Uno de los regalos que la aviación otorga al pasajero que visita Chile es la excepcional panorámica de los Andes nevados. El azul profundo del cielo contrasta con el ala y con el blanco de las montañas desde la ventanilla polarizada del aeroplano. El truco para evitarla cuando deseas tomar fotos es conseguir un asiento delantero (reservados a las clases más acaudaladas) o del final, por lo general más incómodos.
En Brasil renuevo mi admiración por la familiaridad de trato entre las personas. No se conocen, pero salvo motivos extraordinarios el tono y los modales suelen ser naturales y relajados, como el que se dirige a un amigo o a un vecino de toda la vida. El taxista me da conversación y habla de la crisis política y de la corrupción que azota el país tras las Olimpiadas y el Mundial de fútbol:
-“Van a acabar con lo único que todos tenemos en esta tierra, que es el buen humor”. Y el humor me recibe en forma de cenicero sobre la mesita de noche del hotel. Las vistas a la playa son espectaculares, me lo voy a pasar bien en Brasil.
Hay ciudades donde los tópicos no pueden obviarse y Rio es un ejemplo. Imposible una parada para continuar con el proyecto CIRCUM renunciando a rituales forjados con el paso de los años como desayunar o almorzar en la Confitería Colombo, un establecimiento de 1894 con una atmósfera extraordinaria y un chocolate a prueba de paladares rigurosos o comer en la churrasquería Palace una batería de pinchos con carnes y pescado, el popular rodizio.
Y claro, con el estómago satisfecho, luego vienen los remordimientos. Tengo que expiar mis pecados y la penitencia que me impongo es subir al Pan de Azúcar y al Corcovado, en transporte público, naturalmente. También visitar lugares ligados al deporte, aunque en este caso como no coincido con partido en Maracaná fotografío los impresionantes murales del brasileño Eduardo Kobra en el Boulevard Olímpico. Penitencias más bien suaves, diría yo. Llueve y el paraguas rojo en el que se cobijan dos muchachas que pasean solas por los tres mil metros cuadrados de “Etnias” me viene bien que ni pintado para resaltar la magnificencia de la obra.
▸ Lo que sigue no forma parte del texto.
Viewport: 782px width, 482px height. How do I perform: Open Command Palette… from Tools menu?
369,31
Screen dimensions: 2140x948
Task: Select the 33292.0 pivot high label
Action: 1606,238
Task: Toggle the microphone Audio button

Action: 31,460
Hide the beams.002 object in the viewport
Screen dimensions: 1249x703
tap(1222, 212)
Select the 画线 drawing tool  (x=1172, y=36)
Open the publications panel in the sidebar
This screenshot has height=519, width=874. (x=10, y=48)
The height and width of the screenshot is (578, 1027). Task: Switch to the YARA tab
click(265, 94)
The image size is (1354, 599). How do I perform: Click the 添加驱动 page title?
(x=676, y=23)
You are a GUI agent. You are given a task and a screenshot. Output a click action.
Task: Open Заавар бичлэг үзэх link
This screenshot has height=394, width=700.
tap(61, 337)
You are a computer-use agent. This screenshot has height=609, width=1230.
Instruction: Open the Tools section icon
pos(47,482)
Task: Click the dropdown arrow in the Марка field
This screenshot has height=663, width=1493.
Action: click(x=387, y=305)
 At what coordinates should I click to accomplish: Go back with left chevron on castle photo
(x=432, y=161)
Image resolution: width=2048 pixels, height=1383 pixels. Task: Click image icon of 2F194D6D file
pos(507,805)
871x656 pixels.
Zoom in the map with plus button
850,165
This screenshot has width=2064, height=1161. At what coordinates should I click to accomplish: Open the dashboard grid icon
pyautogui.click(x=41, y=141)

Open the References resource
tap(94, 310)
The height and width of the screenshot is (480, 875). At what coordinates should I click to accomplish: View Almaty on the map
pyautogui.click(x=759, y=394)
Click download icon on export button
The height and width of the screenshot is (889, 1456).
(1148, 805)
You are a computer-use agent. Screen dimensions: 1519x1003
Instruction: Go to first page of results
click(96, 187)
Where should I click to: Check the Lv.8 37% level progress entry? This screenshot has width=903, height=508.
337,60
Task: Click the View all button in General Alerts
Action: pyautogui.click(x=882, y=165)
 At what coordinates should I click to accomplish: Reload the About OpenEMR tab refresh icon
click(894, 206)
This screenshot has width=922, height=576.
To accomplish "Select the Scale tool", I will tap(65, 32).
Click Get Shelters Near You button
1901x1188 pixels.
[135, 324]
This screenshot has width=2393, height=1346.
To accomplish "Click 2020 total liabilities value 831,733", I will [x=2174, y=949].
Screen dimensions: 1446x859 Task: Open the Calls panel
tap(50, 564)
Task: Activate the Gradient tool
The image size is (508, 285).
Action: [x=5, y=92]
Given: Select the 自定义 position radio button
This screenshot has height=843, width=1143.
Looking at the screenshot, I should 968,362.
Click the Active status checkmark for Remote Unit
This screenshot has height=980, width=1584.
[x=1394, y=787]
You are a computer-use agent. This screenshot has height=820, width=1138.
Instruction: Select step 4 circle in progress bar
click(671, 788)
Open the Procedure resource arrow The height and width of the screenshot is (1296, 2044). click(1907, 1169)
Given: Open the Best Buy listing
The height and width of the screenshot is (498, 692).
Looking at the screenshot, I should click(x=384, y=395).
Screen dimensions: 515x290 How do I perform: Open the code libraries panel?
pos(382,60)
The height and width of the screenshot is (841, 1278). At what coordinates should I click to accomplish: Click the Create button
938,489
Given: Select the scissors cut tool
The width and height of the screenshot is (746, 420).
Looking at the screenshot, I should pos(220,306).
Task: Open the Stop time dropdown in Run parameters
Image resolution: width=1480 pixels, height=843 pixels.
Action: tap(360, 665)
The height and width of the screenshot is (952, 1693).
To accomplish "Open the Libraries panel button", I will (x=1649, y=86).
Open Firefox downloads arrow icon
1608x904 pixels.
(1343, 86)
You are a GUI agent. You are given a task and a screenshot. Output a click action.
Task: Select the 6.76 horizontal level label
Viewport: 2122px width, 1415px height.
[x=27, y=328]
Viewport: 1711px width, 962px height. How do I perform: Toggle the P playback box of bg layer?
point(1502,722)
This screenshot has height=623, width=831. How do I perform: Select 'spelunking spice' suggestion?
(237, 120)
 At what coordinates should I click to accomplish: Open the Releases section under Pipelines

El tiempo está inestable en Rio, lo que presagia fotografías difíciles y quizás suspender la visita a los dos puntos esenciales de la ciudad desde un punto de vista turístico; pero después de tres décadas uno ya tiene oficio o si más no, conservo mi optimismo. Hace viento y pueden cambiar las condiciones ambientales en segundos, de manera que a pesar de que las nubes invaden la cima de los promontorios y cubren completamente el Cristo del Corcovado, ligeras neblinas aparecen por un instante y las aprovecho para enmarcar en ellas la cabina del teleférico y minutos más tarde me valgo de los resquicios de la hora azul para rematar la faena. La niebla, refulgente por las luces urbanas, resalta los perfiles de algunos cerros característicos en la fisonomía de Rio y es que el tópico es el tópico.
Al día siguiente llueve a cántaros, lo que es una buena noticia porque quizás el Cristo Redentor no quedará oculto en las nubes como ayer por la noche. El viento en la cumbre protagoniza mi visita al cerro del Corcovado en el Parque Nacional de Tijuca. La gente toma sus fotos y aprovecho sus siluetas para componer en la luz del anochecer, procurando que se superpongan lo menos posible.
Al final se va casi todo el mundo excepto dos adolescentes que practican el selfie desde todos los ángulos del mirador y algún despistado que espera el último tren. Miro al Redentor y le reclamo el milagro de cada día, me tiene mal acostumbrado. De repente el cielo se aclara y aparece un padre con una camiseta encarnada y su hija en brazos. Se fotografían, pero con la novedad de que la luz del móvil ilumina el rostro de los protagonistas.
Es el premio a casi dos horas de espera y soy el único que contempla este momento entrañable, capturado con una cámara como la E-M1 Mark II, capaz de fotografiar quedamente en estas condiciones y garantizar los resultados. No todos los días visito una de las ocho maravillas del mundo. Creo que repetiré en el rodizio.